• Extracted information:
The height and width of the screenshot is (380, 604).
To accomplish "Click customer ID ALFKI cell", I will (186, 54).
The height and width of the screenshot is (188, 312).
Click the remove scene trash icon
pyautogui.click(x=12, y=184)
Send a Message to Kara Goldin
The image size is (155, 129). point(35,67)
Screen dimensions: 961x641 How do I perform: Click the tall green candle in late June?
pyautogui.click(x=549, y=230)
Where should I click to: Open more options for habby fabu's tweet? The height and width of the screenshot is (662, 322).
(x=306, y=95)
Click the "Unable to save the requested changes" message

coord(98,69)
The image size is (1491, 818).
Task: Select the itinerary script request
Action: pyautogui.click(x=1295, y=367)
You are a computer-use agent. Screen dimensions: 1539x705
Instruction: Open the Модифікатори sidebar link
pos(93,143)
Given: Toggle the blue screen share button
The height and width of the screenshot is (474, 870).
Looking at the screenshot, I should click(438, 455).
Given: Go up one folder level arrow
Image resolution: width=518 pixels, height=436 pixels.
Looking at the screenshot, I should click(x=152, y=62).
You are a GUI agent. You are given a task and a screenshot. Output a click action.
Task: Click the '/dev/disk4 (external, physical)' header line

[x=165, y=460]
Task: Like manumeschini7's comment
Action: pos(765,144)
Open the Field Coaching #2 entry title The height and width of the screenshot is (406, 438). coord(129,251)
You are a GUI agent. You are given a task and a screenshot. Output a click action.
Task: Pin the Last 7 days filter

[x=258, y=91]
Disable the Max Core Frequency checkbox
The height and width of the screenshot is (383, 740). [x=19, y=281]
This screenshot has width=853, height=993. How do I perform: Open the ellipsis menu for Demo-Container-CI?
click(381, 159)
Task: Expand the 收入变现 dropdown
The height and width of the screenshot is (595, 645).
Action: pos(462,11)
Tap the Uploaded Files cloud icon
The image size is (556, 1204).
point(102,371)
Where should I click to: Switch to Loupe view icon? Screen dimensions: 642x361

• Task directions: Each line from the one containing "Disable the Max Core Frequency checkbox" through the end of the material must be returned exactly; no other line should appear.

• Result of the task:
Disable the Max Core Frequency checkbox
The height and width of the screenshot is (383, 740). [x=19, y=281]
This screenshot has width=853, height=993. How do I perform: Open the ellipsis menu for Demo-Container-CI?
click(381, 159)
Task: Expand the 收入变现 dropdown
The height and width of the screenshot is (595, 645).
Action: pos(462,11)
Tap the Uploaded Files cloud icon
The image size is (556, 1204).
point(102,371)
Where should I click to: Switch to Loupe view icon? Screen dimensions: 642x361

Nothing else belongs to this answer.